Bapak, Waktu Diam-Diam Mengambilmu Pelan-Pelan


Tulisan ini kutulis sebagai pengingat bahwa cinta seorang bapak sering hadir dalam diam, dan waktu mencurinya perlahan. Semoga kita sempat memeluk, sebelum segalanya tinggal kenangan yang tak bisa dijawab.

Aku tak tahu kapan tepatnya waktu mulai mencuri bapak dariku. Bukan seperti kematian yang datang tegas dan tiba-tiba, tapi perlahan, diam-diam, nyaris tak terasa. Seperti tetes air yang lama-lama melubangi batu.

Dulu, bapak adalah sosok paling kuat dalam hidupku. Langkahnya pasti, suaranya berat dan jarang terdengar. Ia tak pandai berkata “sayang”, tapi tiap pagi ia bangun lebih dulu, memastikan rumah tak kekurangan apa pun. Ia tahu kapan harus mengganti atap sebelum bocor, kapan anaknya butuh sepatu baru, kapan istrinya hanya butuh didengarkan. Semuanya ia lakukan tanpa banyak bicara.

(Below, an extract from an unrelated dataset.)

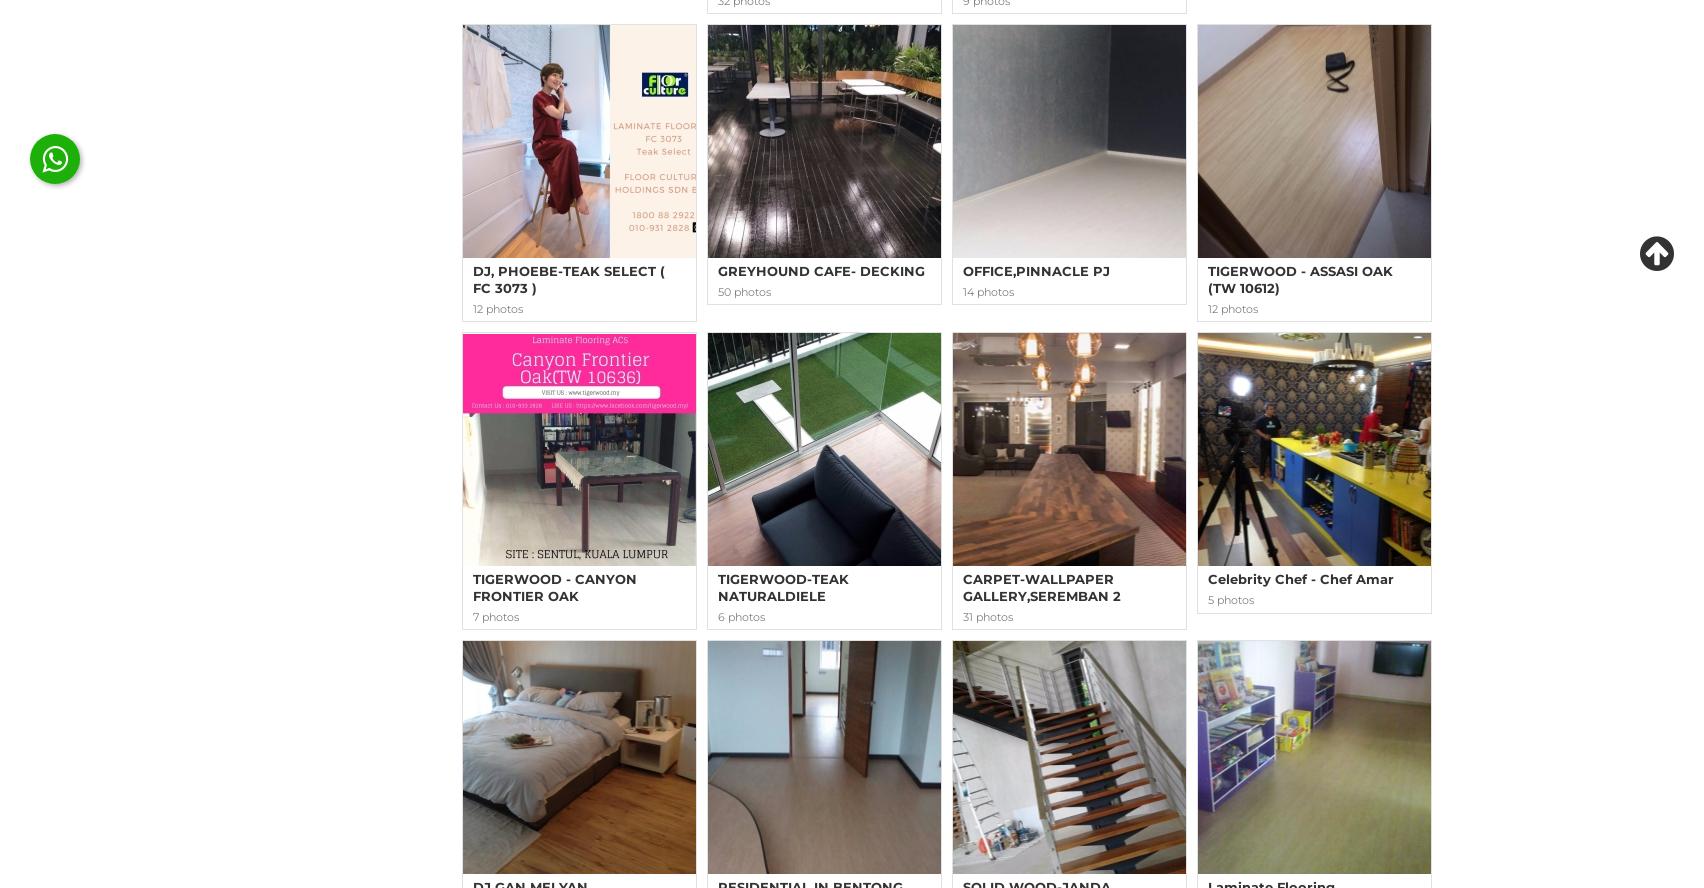  Describe the element at coordinates (820, 271) in the screenshot. I see `'GREYHOUND CAFE- DECKING'` at that location.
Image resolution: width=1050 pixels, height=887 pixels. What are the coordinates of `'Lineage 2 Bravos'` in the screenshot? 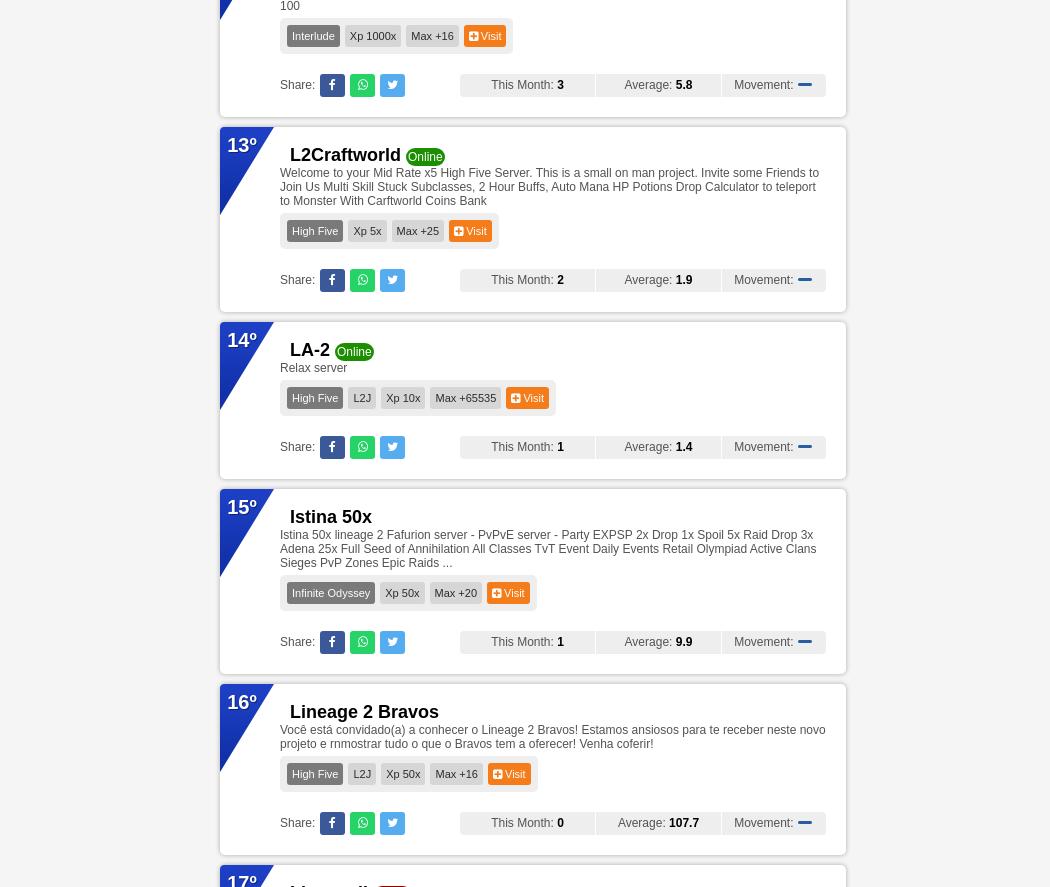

Namun kini pundaknya mulai merosot. Langkahnya lambat. Tatapannya kadang kosong, seolah lupa sedang berada di mana. Ia masih bapakku, tapi ada yang perlahan memudar daya ingat, kekuatan, kejernihan. Seperti karang yang terus digerus ombak.

Dulu aku sering salah paham. Kukira ia keras dan dingin. Tapi sekarang aku sadar, ia mencintai dengan cara yang sederhana: lewat perbuatan, bukan ucapan. Dan justru kini, saat tubuhnya melemah dan ingatannya mulai kabur, aku merasa lebih dekat dengannya.

Aku tahu ia belum pergi. Tapi setiap hari, aku merasa kehadirannya tak lagi utuh. Dan aku takut, takut kehilangan segalanya, termasuk yang belum sempat aku syukuri.

Karena itu, aku kini mencoba lebih hadir. Duduk di sisinya meski kami diam. Menggenggam tangannya, mencium keningnya hal-hal yang dulu terasa canggung.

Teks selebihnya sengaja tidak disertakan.